Later, our proposed Semantically Enriched Terms Clustering (SETC) Algorithm clusters all the documents into k no of clusters. Our proposed method is quite differentiated from traditional K-Means and K-Medoids partition algorithms. These algorithms do clustering as a mean of the data objects and centroid values. But compare to these traditional algorithms our proposed SETC algorithm with TRI metric is out performing and improving the accuracy of text categorization by focusing the term semantics.

4 Experimental Results

In this section, we compared our proposed metric with the existing measures like χ2 Statistics (Table 4) and observed that our metric TRI is identifying the semantically highly related terms effectively.

Table 4 Performance comparisons between χ2 statistics and TRI

The performance of our integrated approach is compared with traditional and most familiar clustering algorithms like K-Means, K-Medoids and TCFS are applied on datasets like 20-News Groups, Reuters, PubMed and Wordsink, we observed that SETC (Table 5) with TRI is producing good results. The statistics are shown here.

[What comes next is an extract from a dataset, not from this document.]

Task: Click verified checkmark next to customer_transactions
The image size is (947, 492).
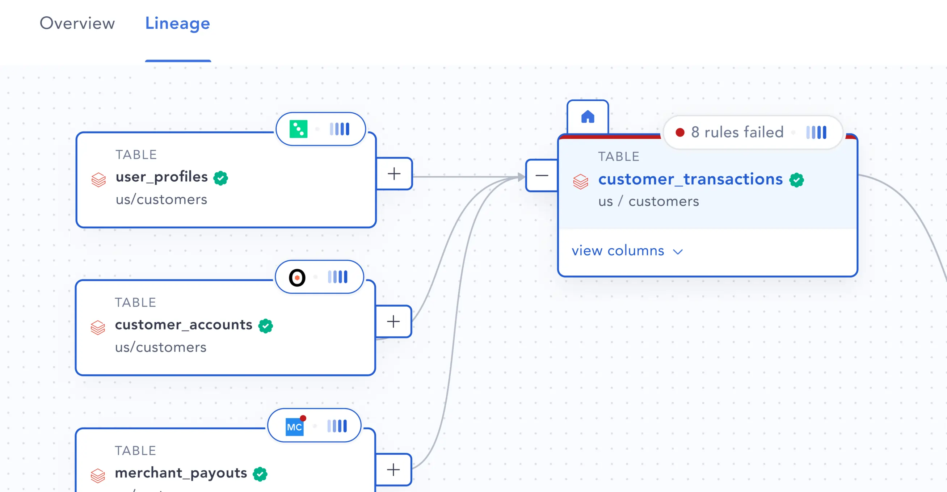Action: tap(796, 180)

Table 5 Performance comparisons of SETC with other clustering methods

Figure 1 represents the performance improvements of our proposed algorithm by comparing with traditional and well-known clustering algorithms.

Fig. 1
figure 1

Performance improvements of SETC with different clustering algorithms

5 Conclusion

In this paper, we introduced a new metric named as Term Rank Identifier (TRI) which calculates the highly related terms based upon their synonyms and expected relative frequencies. The comparison is made on real data sets with available measures like χ2 Statistics and GSS Coefficients; we observed that, it is performing well. And we proposed a Text Clustering algorithm named as Semantically Enriched Terms Clustering (SETC), which is integrated with TRI. Our proposed SETC algorithm is compared with other clustering and feature selection algorithms like K-Means, K-Medoids, TCFS with CHIR.The experimental results shows that our SETC is outperforming in terms of clustering accuracy on different data sets.

In Future, we enhance the text categorization and clustering capabilities by proposing additional measures which are independent of scope of the cluster. And we are planning to build ontologies automatically by introducing NLP Lexical Analyzers.